The Army's Hunter Pilot Project Is Inconclusive but Provides Lessons Learned
NSIAD-99-129: Published: Jun 23, 1999. Publicly Released: Jun 23, 1999.
- Full Report:
Pursuant to a legislative requirement, GAO provided information on the lessons learned from the Army's personal property program, the Hunter Pilot Project, focusing on the: (1) Army's evaluation methodology of the Hunter Pilot, including the validity of data and reported results; and (2) status of all ongoing and planned pilot projects and the adequacy of the Department of Defense's (DOD) plans to evaluate the pilot projects.
GAO noted that: (1) although the Army reported that the Hunter pilot was a success, GAO found that most of the results of its evaluation were inconclusive; (2) while the Hunter pilot provides services and benefits that were not previously available during the moving process, GAO was unable to validate all reported results of the Army's evaluation of this pilot because of weaknesses in the evaluation methodology and data; (3) specifically, because of the methods used in conducting the customer surveys, GAO could not confirm that customer satisfaction improved; (4) also, due to weaknesses in the Army's methodology and data reliability, GAO could not validate the extent to which pilot costs exceeded baseline costs; (5) however, GAO was able to confirm that 33 percent of the pilot shipments were awarded to small business carriers and agents; (6) further, lessons learned by the Army in developing an evaluation plan, conducting the pilot test, and evaluating results can provide useful information to DOD as it conducts and assesses other pilot efforts; (7) the Navy and the Military Traffic Management Command each have a personal property pilot project underway, and DOD is proposing a fourth pilot to test different approaches to improve its personal property program; (8) as a result, DOD will be running multiple pilots concurrently, with different goals, objectives, and expected outcomes; (9) U.S. Transportation Command (USTRANSCOM) is tasked with evaluating the results of the pilots and using that information to recommend a redesigned Department-wide relocation program; (10) however, DOD has not yet determined how many approaches will ultimately be tested and the milestones for completing the pilots' evaluation and implementing an improved process, nor has it assured itself that a methodologically sound evaluation process is in place to execute this process; (11) improving DOD's personal property program has been a slow, complex process; (12) DOD and the services have spent a large amount of time and effort to dramatically change the quality of services military personnel receive; and (13) GAO supports pilots as a tool to test different approaches.

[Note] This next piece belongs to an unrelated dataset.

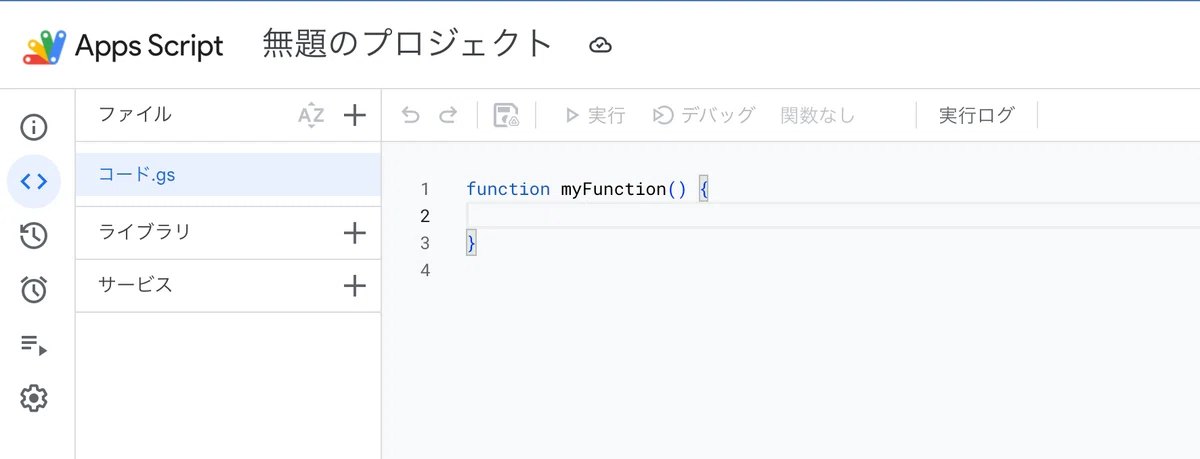This screenshot has width=1200, height=459.
Task: Start debugging with デバッグ button
Action: point(704,115)
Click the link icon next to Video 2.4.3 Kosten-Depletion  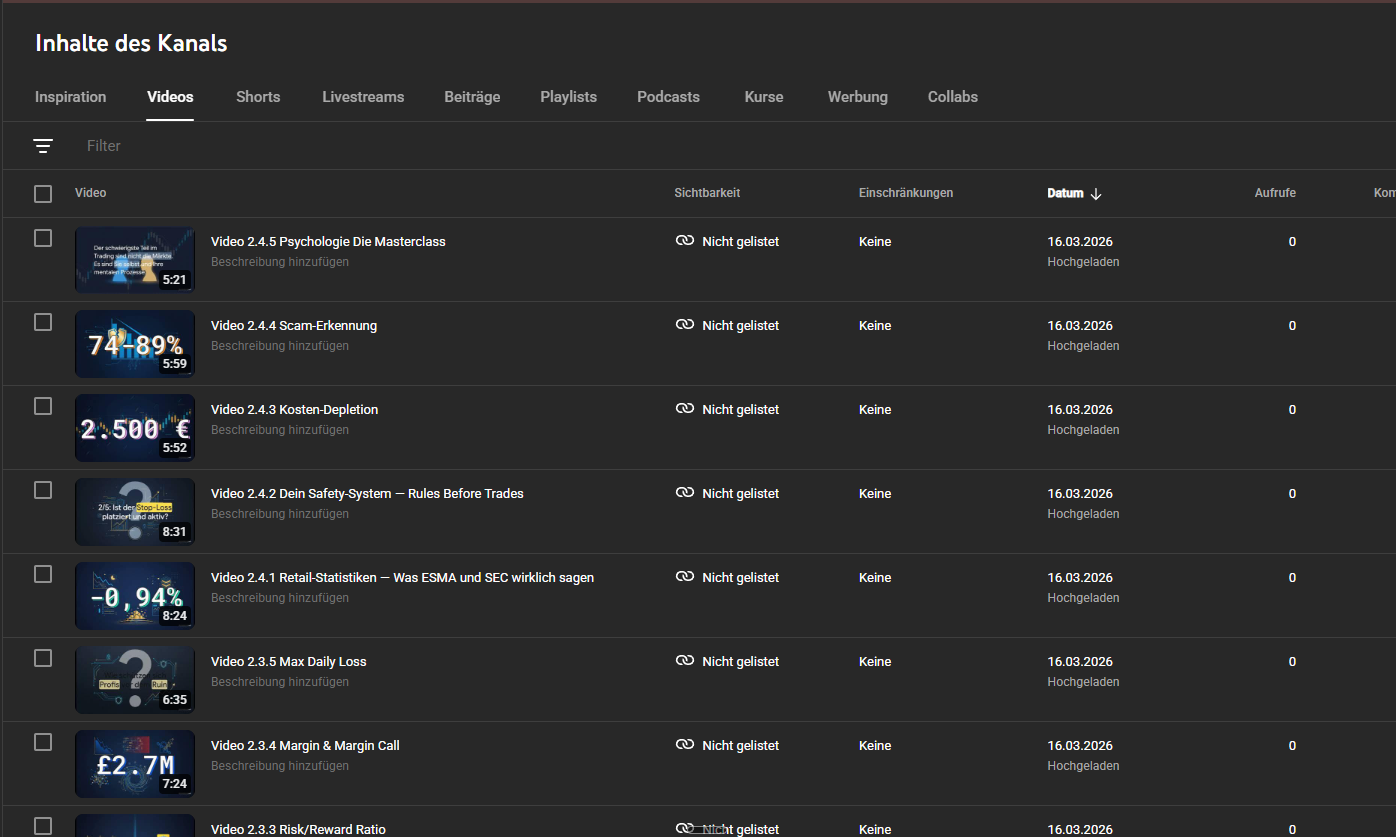pos(685,409)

Recommendation for Executive Action
Status: Closed - Implemented
Comments: USTRANSCOM has developed a comprehensive strategy for evaluating the pilot programs and the current DOD-wide personal property program. In its May 5, 2000 evaluation plan, the Command identified the four factors (quality of life, total cost, small business participation, and process improvements) for which it will collect and analyze data in developing recommendations for a new program. At this time, all sections of the plan have been completed with the exception of cost. USTRANSCOM anticipates that the cost issue will be resolved this fall, which will allow the Command to complete its evaluation plan. USTRANSCOM provided us a timeline showing that the data collection and analysis of all pilot and current program data and formulation of a recommendation for the new DOD-wide program should be included by January 30, 2002. USTRANSCOM also contracted with American Management Systems (AMS) to provide assistance in developing the evaluation plan, collect and analyze data from pilot projects and the current program, and develop a recommendation for a new personal property program. GAO is working with AMS and USTRANSCOM as this process continues and will continue to monitor their efforts.
Recommendation: The Secretary of Defense should direct the Commander in Chief, USTRANSCOM, to develop a comprehensive strategy for evaluating each of the pilot approaches that includes: (1) tests of a finite number of approaches; (2) timelines for completing the analysis and for implementing a new personal property process; and (3) milestones for finalizing a methodologically sound evaluation plan, including specific criteria for assessing each pilot's attributes and validating the baseline indirect costs to be used for each pilot program. To facilitate this process and to enhance the quality of the assessment, the Secretary of Defense should seek expert methodological advice before finalizing the evaluation plan.